Australia - Class Actions Insurance: Multiple Claims But One Deductible.
Legal News & Analysis - Asia Pacific - Australia - Insurance & Reinsurance
16 August, 2019
Bank of Queensland Limited v AIG Australia Limited  NSWCA 190
What you need to know
- A NSW Supreme Court decision last year effectively defeated an insurance claim for a class action by holding that each group member's claim was a separate claim and a $2M deductible applied to each.
- The NSW Court of Appeal has now held that while there were multiple claims, they are treated as a single claim under the aggregation clause and so only one deductible was payable by Bank of Queensland (BOQ).
- The application of aggregation clauses is fact dependant – both in relation to the nature of the claims and the policy wording.
BOQ offered customers a financial product known as a Money Market Deposit Account. The product was promoted to financial planners, who were given authority as signatory of the accounts. The class action alleged that BOQ failed to protect investors' interests when it became aware of a fraudulent Ponzi scheme conducted by a financial planner using the accounts.
BOQ settled the class action and claimed defence costs and the $6M settlement sum under its insurance. As the policy imposed a $2M deductible on each claim, and there were almost 200 group members each of whom claimed less than $2M, applying the deductible to each group member's claim would have relieved the insurer of any liability to indemnify BOQ for the $6M settlement payment.
The class action was multiple claims under the policy
The definition of "Claim" in the policy was fairly typical of those found in policies of this type.
The Court was split on whether the commencement of the class action itself was a single claim or multiple claims. By its nature, a class action is commenced by a lead applicant on behalf of group members (and not brought by each group member).
The majority held that, although a single proceeding, the class action constituted multiple claims under the policy – the policy being construed by asking what a reasonable businessperson would understand its terms to mean. Taking each member of the class separately, there was a "suit or proceeding" brought by that member within the definition of "Claim".
This was particularly so at least from the time investors submitted the registration forms to participate in the settlement. Accordingly, there were multiple claims at least from the time group members took a positive step to participate in a class action.

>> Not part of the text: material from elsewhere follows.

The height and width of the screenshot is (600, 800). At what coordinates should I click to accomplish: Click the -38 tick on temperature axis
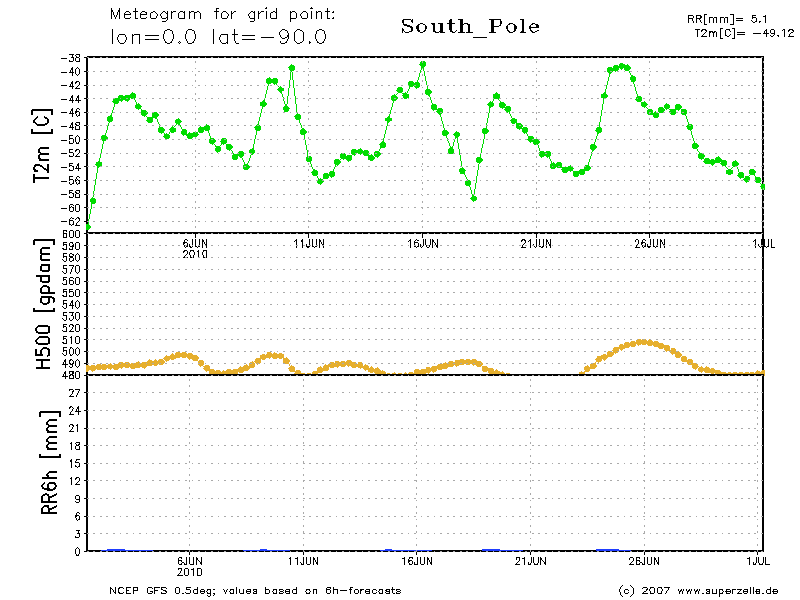(71, 58)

But the multiple claims were treated as a single claim under the policy
The aggregation clause was also in fairly familiar form. It provided that "all Claims arising out of, based upon or attributable to one or a series of related Wrongful Acts shall be considered to be a single Claim", such that one deductible applied.
At first instance, the Court held that the Wrongful Acts were the purported withdrawals made from the accounts. The Court held that the aggregation clause did not apply because the Wrongful Acts were not sufficiently similar or logically or causally connected.
But the Court of Appeal held that the multiple claims should be aggregated. In particular:
- A separate Wrongful Act occurred each time BOQ acted on a request for a withdrawal. The question was whether they were "related Wrongful Acts" under the policy.
- All of the acts were wrongful on the basis that they were allegedly engaged in by BOQ with knowledge of fraud – this was a sufficient unifying factor for them to be a "series of related Wrongful Acts".
Of course not all aggregation clauses are the same – the result may have been different if the policy referred to a "single source" or "originating cause".
The decision is positive for insureds by confirming a commonly held market view that only one deductible should apply to multiple claims originating from what common sense would suggest is a common source. The commercial driver of many class actions—multiple small claims adding up to a single large amount—lends itself to a situation where the application of a deductible to each claim would render the insurance coverage inutile. This would presumably not be what insureds taking out insurance coverage would expect.
It should be stressed that the application of an aggregation clause will in each case depend on the wording of the clause and the nature of the claim. Insureds (and brokers) should scrutinise proposed policy wordings in view of the nature of their business and the likely class action risk.